Please rewrite everything from the line containing "1568x672 pixels. Task: Click" down to the end of the items, changing "inward arrows" to "outward arrows" and keeping all else the same. Leave the pictures out of your answer.

Begin EXERCISE MATERIAL

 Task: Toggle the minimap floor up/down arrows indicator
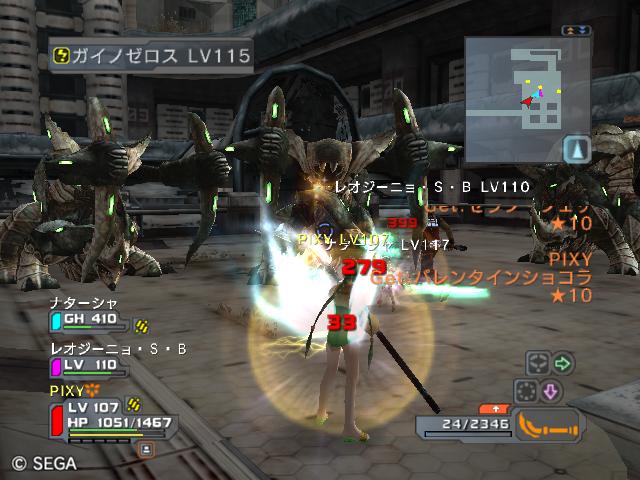tap(576, 30)
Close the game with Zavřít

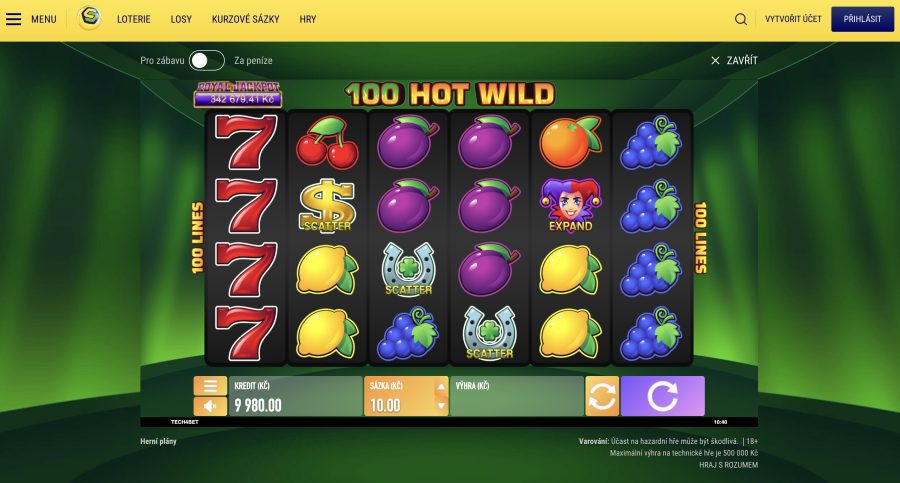pyautogui.click(x=734, y=61)
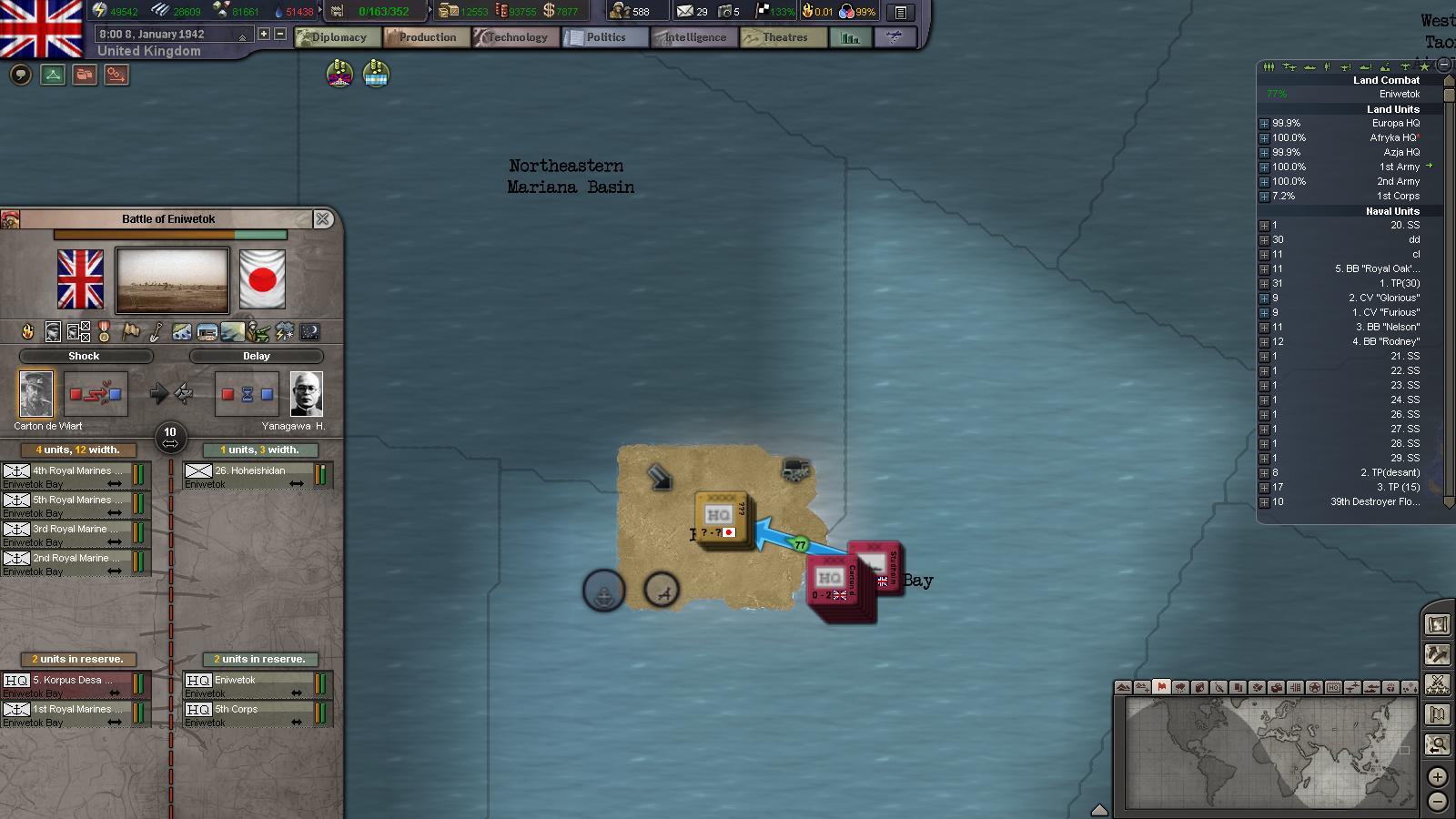The height and width of the screenshot is (819, 1456).
Task: Expand the 1st Corps entry
Action: click(x=1264, y=197)
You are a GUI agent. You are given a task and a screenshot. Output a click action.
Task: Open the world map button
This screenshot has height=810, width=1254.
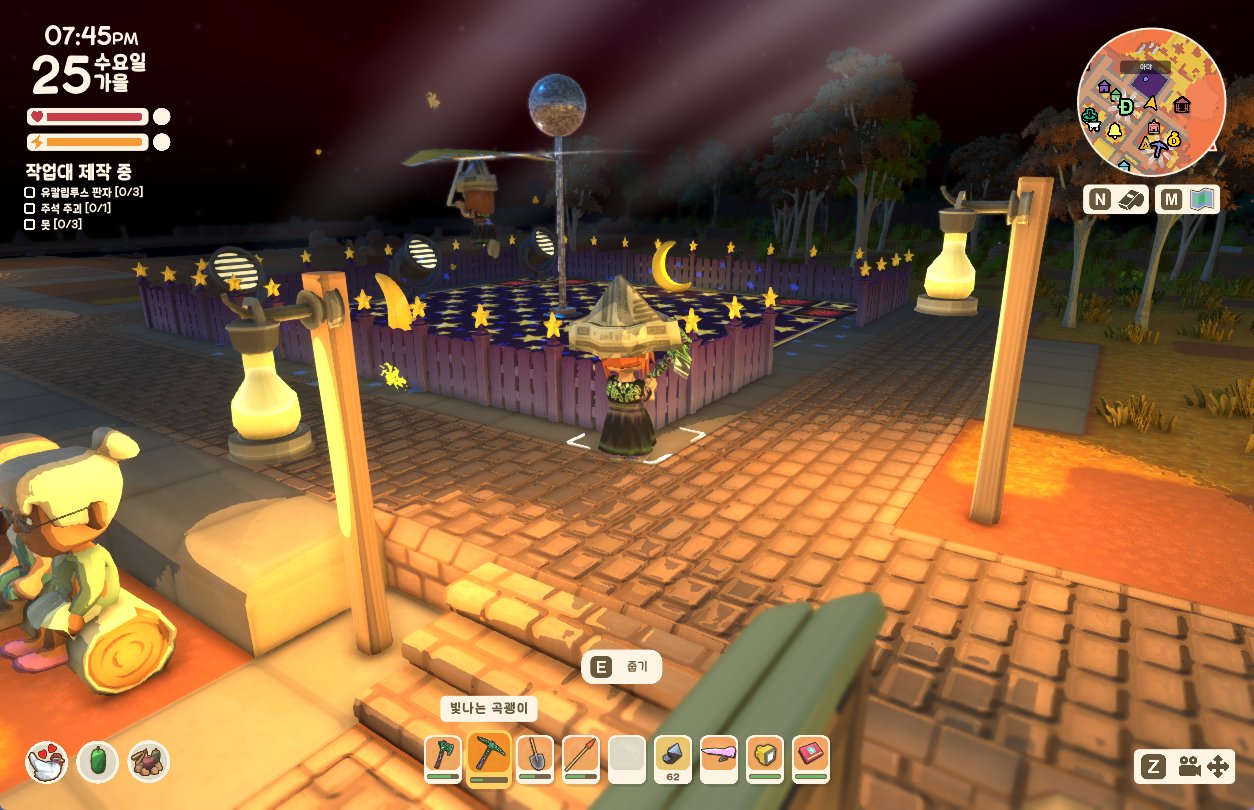tap(1187, 200)
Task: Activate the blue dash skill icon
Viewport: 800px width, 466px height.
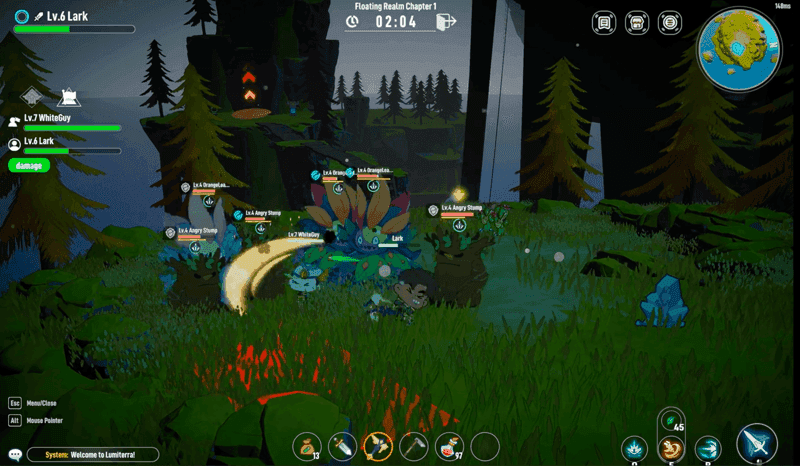Action: click(707, 449)
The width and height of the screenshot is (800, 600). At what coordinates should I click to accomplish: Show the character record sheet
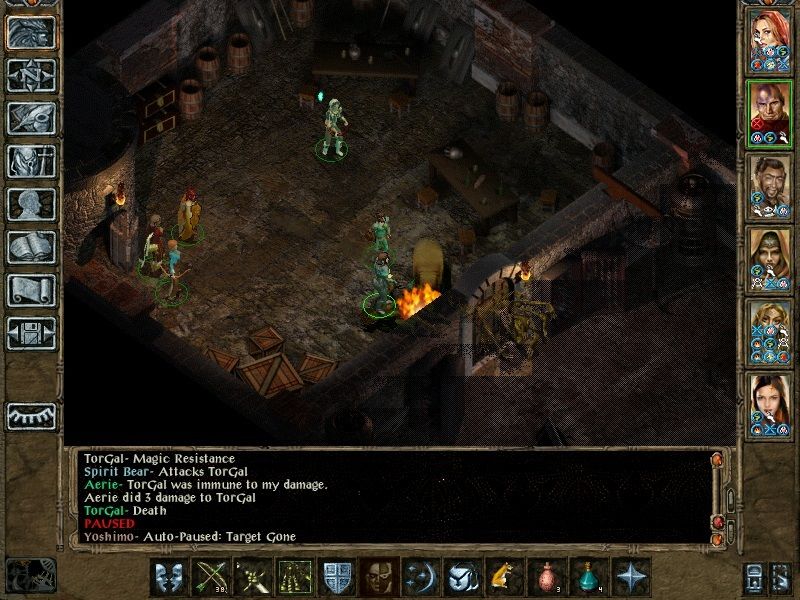(31, 204)
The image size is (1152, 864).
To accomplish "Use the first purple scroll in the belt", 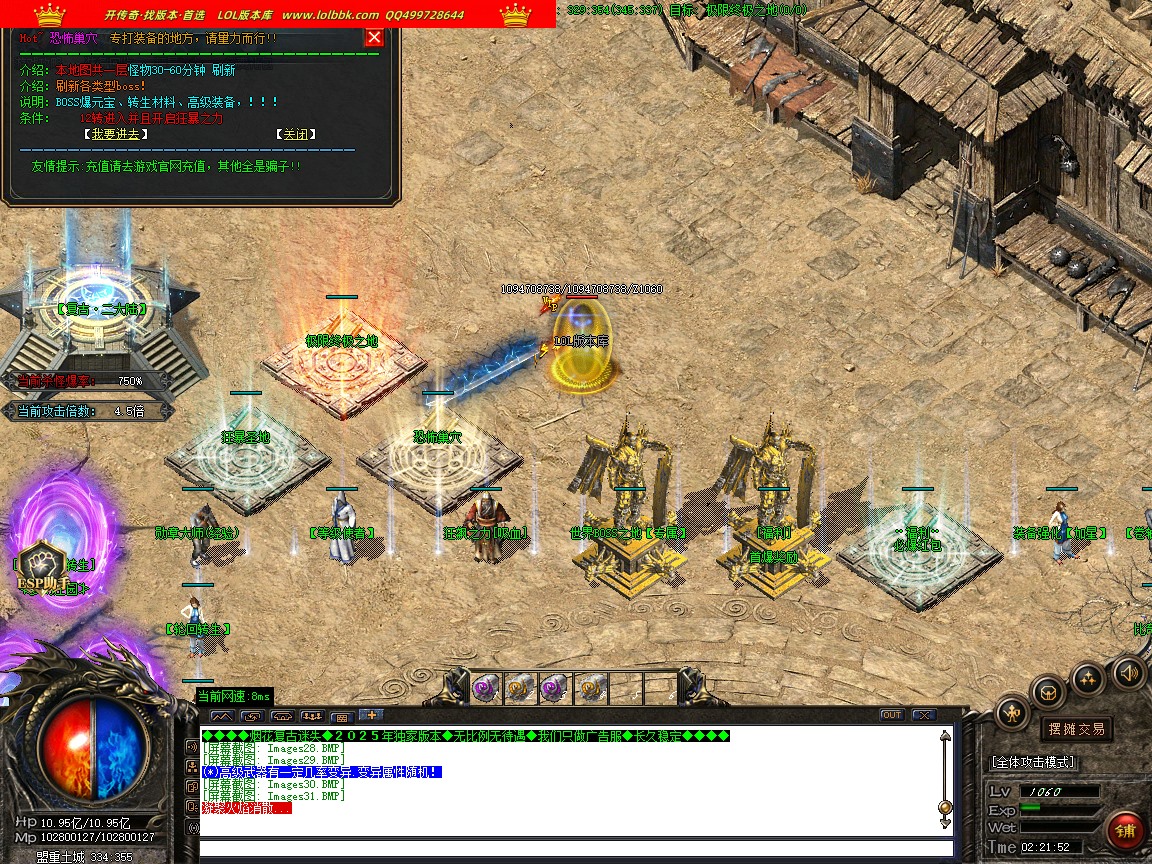I will [x=486, y=687].
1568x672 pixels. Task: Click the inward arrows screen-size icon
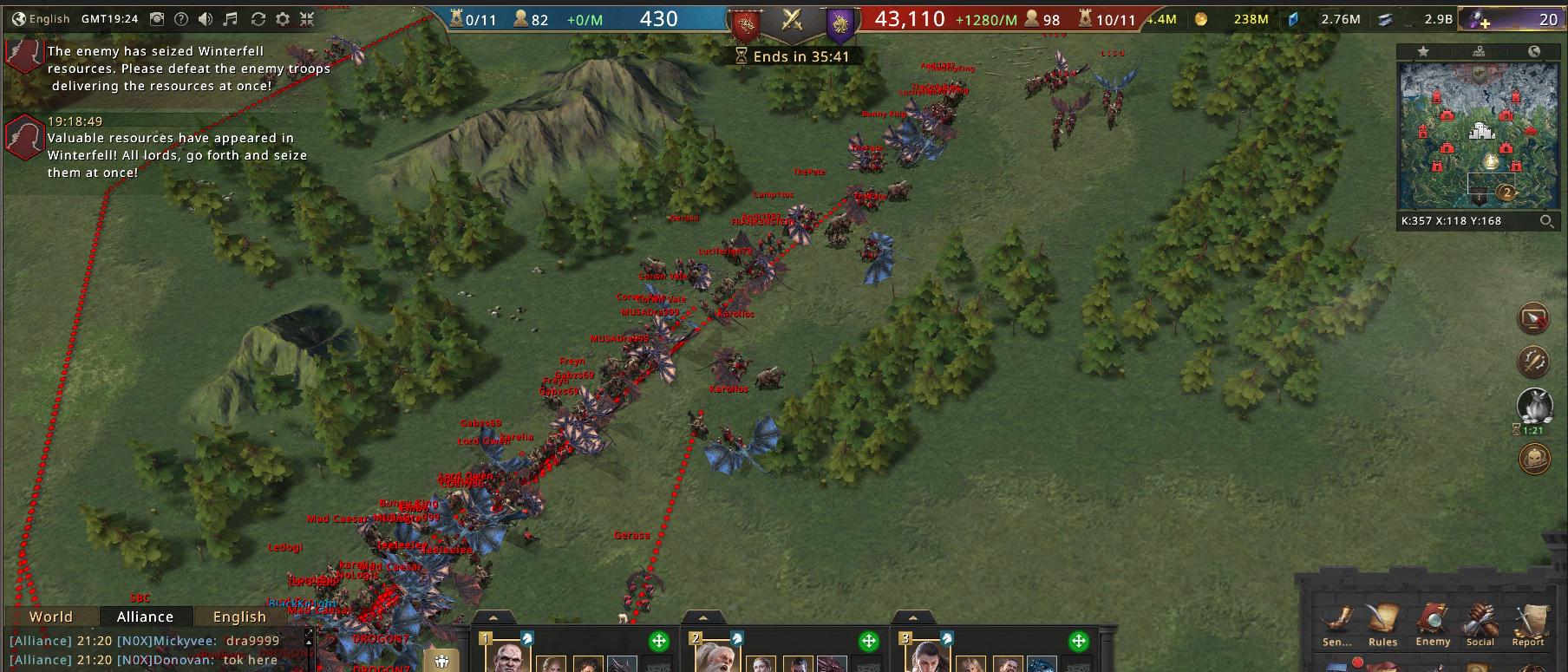point(307,18)
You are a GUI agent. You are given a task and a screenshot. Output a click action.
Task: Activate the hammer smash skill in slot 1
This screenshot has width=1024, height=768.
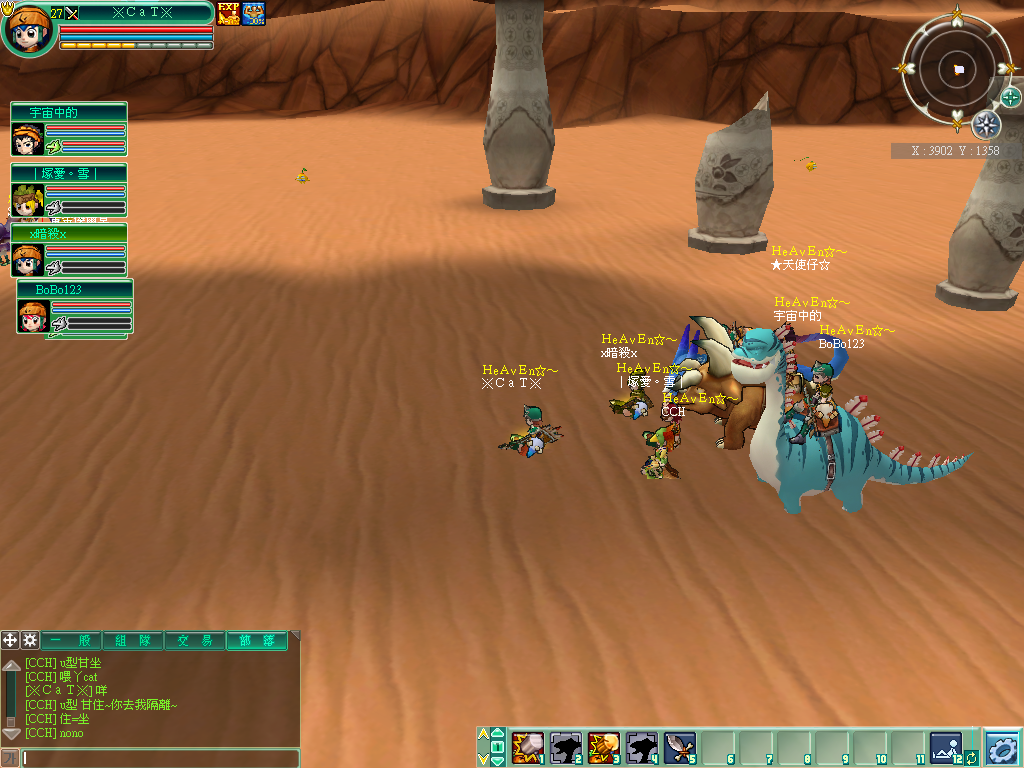tap(527, 747)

End EXERCISE MATERIAL

IN RESPONSE:
1568x672 pixels. Task: Click the outward arrows screen-size icon
point(307,18)
You are a GUI agent. You are given a task and a screenshot. Output a click action.
Task: Activate the hammer smash skill in slot 1
This screenshot has width=1024, height=768.
tap(527, 747)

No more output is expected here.